Early 20th century American cookbooks offer plenty of sloppy-joe type recipes, though they go by different titles: Toasted Deviled Hamburgers,[2] Chopped Meat Sandwiches,[3] Hamburg a la Creole,[4] Beef Mironton,[5] and Minced Beef Spanish Style.[6]
Marilyn Brown, Director of the Consumer Test Kitchen at H.J. Heinz in Pittsburgh, says their research at the Carnegie Library suggests that the sloppy joe began in a Sioux City, Iowa, cafe as a "loose meat sandwich" in 1930, the creation of a cook named Joe.[7]

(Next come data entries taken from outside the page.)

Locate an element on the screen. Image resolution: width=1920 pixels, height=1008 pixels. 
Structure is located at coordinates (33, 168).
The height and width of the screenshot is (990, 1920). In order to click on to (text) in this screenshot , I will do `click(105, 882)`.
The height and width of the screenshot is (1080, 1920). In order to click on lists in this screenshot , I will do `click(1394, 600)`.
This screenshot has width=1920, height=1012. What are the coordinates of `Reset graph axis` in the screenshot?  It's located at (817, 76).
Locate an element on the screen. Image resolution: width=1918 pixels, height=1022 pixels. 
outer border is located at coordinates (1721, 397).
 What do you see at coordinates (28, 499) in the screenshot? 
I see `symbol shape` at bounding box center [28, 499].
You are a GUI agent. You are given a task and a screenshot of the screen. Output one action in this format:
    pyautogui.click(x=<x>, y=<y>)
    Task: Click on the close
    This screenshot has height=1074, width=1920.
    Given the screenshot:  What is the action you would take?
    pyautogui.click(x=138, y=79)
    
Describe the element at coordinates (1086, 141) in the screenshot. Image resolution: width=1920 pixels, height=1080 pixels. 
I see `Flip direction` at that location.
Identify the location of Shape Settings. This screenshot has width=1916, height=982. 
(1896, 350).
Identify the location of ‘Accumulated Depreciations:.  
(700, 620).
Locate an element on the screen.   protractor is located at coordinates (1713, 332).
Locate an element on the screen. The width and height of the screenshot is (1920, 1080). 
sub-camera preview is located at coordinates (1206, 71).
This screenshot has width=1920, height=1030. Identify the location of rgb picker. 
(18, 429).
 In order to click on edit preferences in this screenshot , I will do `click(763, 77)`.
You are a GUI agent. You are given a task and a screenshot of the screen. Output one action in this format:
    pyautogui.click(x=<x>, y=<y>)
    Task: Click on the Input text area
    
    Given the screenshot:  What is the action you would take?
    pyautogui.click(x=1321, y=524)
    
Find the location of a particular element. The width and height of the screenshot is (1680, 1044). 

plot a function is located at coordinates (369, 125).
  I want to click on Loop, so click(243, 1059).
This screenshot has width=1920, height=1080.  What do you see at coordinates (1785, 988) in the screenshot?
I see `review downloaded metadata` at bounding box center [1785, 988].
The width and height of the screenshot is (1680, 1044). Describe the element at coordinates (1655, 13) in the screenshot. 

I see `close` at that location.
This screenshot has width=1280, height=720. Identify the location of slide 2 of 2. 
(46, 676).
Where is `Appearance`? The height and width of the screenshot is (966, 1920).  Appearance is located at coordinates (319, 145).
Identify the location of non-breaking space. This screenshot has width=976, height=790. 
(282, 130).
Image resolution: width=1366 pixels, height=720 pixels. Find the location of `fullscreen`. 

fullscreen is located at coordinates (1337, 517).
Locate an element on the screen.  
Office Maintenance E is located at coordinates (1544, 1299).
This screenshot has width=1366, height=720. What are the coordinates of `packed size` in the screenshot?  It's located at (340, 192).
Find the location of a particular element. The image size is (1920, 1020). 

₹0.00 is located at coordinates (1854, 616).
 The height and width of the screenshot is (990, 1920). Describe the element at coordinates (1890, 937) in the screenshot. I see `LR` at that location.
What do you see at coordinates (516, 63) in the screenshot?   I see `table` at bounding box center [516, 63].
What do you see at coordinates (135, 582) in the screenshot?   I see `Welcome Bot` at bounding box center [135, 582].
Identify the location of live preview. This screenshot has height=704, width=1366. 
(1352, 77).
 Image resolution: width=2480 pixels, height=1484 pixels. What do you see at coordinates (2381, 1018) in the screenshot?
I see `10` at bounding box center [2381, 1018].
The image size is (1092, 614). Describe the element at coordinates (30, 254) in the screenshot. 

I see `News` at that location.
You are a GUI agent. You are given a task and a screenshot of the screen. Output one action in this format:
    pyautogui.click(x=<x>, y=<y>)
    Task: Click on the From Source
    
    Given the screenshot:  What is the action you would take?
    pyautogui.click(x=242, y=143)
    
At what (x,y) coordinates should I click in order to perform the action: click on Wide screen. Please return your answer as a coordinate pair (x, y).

References to sloppy joes as sandwiches begin by the 1940s. One example is a 1944 Coshocton Tribune ad under the heading "Good Things to Eat" says "Sloppy Joes' - 10c - Originated in Cuba - You'll ask for more - The Hamburg Shop" and elsewhere on the same page, "Hap is introducing that new sandwich at The Hamburg Shop - Sloppy Joes - 10c." [8]
The term sloppy Joe's had an earlier definition of any cheap restaurant or lunch counter serving cheap food quickly, since 1940[9] or a type of casual clothing.[10]
Food companies began producing packaged sloppy joe sauce, such as Manwich, by the 1960s.